**TASK ITEM**
Each line of the data below containing "post" needs to be listed.

Dataset entries:
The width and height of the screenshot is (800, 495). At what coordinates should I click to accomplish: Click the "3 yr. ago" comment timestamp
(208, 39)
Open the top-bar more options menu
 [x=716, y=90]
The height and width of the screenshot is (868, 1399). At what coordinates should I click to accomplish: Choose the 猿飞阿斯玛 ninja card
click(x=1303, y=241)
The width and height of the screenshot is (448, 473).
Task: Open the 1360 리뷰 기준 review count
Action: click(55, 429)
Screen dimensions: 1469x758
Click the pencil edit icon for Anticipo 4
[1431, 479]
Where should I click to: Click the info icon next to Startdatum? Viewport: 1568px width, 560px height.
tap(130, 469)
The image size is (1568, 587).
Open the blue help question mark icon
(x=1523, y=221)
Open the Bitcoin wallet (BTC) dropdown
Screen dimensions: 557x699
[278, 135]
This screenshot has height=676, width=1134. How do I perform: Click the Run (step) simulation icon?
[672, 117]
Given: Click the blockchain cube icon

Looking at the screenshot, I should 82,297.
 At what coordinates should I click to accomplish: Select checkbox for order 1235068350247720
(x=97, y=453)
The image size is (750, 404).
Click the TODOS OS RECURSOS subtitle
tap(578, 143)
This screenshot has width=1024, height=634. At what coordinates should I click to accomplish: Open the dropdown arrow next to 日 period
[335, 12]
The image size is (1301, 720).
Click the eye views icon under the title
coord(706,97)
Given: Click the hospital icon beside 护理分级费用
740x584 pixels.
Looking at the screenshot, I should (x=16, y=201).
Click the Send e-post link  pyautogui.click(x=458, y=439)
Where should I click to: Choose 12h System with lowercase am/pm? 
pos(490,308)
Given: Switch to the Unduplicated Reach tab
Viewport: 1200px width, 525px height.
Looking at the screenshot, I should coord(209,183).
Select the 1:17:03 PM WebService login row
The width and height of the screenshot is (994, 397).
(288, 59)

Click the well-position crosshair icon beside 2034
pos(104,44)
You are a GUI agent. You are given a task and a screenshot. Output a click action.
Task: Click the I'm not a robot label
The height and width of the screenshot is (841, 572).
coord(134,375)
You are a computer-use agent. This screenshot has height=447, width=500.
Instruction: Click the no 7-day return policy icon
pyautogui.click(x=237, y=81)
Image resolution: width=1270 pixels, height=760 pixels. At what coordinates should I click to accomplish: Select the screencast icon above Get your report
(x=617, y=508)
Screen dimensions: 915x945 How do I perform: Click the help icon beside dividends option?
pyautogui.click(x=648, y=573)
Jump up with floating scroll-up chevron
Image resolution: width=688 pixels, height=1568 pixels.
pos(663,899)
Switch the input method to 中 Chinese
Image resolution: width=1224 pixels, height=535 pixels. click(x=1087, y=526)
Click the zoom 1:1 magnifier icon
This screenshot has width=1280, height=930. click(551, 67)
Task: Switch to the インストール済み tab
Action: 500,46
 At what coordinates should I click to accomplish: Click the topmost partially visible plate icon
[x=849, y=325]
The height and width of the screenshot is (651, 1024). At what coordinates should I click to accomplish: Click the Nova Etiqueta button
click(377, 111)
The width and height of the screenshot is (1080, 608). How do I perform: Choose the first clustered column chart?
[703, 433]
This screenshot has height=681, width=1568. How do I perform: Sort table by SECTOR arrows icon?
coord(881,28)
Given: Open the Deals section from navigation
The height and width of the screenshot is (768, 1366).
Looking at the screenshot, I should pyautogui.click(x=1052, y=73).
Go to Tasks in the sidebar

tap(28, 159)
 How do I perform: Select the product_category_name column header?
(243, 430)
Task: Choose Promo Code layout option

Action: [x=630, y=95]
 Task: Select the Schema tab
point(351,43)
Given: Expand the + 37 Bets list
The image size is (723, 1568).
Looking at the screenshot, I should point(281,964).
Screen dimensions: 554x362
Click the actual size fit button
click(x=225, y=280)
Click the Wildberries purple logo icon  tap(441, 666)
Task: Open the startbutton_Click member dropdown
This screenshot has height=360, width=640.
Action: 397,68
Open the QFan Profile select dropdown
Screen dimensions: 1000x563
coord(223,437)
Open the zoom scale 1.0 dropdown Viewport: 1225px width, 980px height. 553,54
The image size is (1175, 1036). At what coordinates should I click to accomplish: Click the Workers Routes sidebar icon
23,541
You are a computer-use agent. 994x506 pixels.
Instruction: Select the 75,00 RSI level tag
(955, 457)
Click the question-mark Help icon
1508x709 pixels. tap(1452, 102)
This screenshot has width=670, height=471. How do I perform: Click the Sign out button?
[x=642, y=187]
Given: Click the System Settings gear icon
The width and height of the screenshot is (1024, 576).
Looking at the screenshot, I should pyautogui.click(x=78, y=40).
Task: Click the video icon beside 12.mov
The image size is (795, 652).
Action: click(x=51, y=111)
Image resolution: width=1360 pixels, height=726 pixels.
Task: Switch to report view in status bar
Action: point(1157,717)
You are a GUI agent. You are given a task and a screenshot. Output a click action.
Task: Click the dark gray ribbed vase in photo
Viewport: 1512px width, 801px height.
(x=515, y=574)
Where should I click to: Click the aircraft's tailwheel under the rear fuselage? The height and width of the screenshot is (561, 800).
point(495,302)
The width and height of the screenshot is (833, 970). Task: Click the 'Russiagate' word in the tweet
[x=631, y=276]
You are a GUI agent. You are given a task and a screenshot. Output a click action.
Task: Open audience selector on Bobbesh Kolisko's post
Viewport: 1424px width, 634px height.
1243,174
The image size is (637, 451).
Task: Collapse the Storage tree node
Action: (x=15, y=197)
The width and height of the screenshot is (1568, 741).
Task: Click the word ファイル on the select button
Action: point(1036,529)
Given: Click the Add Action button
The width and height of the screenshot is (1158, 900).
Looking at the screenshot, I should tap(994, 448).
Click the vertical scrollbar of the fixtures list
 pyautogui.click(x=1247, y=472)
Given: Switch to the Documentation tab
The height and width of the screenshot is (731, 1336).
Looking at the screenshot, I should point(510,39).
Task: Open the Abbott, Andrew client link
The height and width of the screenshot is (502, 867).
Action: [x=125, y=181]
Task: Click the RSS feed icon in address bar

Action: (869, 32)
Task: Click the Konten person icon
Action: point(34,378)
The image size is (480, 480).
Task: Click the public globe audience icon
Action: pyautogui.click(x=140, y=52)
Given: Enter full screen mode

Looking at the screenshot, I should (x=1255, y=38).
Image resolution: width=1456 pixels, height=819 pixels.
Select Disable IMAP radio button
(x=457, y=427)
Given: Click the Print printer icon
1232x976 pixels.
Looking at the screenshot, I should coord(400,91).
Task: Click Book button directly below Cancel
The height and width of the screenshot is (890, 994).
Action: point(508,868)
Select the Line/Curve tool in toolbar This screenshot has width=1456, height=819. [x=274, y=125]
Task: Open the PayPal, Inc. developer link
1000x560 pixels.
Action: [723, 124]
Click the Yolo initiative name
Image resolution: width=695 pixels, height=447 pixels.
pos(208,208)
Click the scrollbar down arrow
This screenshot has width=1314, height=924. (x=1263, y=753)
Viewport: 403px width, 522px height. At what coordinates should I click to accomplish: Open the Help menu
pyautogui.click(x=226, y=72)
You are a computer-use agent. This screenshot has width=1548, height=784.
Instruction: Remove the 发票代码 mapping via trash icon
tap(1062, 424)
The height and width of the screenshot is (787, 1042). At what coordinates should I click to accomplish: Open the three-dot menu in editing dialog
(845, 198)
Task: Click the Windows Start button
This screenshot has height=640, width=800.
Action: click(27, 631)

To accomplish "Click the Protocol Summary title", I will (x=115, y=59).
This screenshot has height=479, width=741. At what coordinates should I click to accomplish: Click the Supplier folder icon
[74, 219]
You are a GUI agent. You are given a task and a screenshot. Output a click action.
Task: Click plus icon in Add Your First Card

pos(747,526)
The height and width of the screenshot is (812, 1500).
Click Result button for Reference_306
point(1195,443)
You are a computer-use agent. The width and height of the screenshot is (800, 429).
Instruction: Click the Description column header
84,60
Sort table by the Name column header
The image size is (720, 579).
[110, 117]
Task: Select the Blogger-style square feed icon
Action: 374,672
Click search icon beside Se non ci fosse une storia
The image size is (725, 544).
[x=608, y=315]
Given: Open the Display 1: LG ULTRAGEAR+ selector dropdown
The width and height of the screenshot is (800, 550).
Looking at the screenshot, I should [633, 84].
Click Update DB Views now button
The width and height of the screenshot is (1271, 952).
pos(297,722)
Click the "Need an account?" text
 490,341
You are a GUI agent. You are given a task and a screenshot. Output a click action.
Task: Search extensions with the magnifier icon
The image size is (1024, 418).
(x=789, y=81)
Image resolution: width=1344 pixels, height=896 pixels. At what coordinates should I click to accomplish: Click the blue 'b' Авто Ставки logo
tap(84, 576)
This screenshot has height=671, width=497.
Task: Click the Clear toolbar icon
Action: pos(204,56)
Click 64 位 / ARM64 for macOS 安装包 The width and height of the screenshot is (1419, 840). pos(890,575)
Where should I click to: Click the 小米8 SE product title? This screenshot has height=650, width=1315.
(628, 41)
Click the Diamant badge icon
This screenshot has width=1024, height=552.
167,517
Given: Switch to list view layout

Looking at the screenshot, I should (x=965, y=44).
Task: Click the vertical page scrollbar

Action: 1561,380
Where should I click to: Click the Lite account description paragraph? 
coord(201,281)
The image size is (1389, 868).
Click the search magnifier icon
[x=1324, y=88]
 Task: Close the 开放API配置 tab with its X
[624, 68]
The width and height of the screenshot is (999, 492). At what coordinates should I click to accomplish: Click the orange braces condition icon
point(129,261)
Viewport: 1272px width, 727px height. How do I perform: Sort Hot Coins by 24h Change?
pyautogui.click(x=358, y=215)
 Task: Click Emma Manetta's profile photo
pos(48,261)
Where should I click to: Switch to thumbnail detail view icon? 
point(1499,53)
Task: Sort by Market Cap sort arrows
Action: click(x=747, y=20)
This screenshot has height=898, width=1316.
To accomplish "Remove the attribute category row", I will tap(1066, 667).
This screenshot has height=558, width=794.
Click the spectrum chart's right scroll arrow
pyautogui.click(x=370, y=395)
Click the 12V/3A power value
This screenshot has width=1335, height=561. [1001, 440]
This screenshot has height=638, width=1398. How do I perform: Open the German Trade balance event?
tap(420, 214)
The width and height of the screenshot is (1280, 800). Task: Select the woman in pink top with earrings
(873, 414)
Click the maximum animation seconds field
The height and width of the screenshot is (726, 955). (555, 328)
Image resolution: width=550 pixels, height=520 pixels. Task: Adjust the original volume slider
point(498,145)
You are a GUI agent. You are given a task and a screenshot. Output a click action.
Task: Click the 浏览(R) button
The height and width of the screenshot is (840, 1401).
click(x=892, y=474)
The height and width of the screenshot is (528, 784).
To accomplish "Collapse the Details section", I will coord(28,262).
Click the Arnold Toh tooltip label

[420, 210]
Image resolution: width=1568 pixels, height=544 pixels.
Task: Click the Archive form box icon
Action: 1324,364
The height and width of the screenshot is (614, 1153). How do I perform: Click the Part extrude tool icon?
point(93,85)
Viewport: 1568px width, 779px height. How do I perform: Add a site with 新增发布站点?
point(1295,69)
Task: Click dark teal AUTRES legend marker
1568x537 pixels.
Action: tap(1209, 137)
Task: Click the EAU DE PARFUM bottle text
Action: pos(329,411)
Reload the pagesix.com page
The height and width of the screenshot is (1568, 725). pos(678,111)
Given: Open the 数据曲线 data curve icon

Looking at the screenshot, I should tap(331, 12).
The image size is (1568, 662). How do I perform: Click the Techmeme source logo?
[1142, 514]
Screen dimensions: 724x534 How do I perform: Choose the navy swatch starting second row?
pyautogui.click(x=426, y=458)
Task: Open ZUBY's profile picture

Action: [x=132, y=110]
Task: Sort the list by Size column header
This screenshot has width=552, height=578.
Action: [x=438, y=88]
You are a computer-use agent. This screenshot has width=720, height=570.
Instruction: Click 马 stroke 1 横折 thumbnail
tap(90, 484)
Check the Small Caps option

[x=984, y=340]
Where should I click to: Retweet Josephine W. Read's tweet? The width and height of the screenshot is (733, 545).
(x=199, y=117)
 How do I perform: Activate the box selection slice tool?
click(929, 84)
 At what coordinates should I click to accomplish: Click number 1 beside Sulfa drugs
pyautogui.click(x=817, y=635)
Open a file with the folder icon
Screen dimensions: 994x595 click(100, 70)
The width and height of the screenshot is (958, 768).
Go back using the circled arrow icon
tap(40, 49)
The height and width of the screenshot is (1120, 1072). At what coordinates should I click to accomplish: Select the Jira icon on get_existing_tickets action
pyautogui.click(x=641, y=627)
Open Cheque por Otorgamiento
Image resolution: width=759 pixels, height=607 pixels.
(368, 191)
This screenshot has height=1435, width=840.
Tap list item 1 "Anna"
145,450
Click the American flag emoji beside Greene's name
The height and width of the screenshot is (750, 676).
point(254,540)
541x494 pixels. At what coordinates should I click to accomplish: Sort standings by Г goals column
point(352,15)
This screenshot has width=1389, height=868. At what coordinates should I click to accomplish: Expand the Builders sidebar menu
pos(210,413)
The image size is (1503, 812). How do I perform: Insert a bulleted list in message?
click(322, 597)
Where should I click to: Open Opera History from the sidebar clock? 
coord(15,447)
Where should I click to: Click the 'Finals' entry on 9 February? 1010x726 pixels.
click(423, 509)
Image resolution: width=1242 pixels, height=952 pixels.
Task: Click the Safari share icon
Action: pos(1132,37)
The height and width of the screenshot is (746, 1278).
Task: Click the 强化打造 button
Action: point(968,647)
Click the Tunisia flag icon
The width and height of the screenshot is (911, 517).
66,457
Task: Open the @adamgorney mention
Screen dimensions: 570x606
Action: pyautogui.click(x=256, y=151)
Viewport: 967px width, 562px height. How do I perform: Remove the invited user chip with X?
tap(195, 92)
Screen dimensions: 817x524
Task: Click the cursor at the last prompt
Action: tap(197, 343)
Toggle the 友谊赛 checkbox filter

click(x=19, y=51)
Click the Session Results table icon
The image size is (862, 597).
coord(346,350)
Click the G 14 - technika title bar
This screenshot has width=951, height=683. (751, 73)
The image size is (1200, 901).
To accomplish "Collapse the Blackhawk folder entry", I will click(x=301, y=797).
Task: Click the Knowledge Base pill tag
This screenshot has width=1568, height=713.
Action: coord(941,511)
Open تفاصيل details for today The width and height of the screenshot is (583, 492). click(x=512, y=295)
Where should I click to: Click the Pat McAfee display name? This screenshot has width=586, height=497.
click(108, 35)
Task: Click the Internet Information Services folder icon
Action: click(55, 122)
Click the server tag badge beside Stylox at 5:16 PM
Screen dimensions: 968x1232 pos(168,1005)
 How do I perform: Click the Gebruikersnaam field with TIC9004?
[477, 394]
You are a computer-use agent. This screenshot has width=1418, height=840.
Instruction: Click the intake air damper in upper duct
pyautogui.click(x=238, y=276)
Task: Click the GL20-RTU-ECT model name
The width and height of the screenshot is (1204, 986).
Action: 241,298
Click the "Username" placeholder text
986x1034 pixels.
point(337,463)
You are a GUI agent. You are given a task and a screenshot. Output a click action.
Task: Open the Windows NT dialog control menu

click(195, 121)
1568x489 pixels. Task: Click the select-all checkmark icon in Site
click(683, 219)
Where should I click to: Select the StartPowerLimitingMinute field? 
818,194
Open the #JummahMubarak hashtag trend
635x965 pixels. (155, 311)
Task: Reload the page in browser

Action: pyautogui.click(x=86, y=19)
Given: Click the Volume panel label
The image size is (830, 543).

**ANSWER BOX**
Click the Send e-post link  pyautogui.click(x=458, y=439)
Task: Open audience selector on Bobbesh Kolisko's post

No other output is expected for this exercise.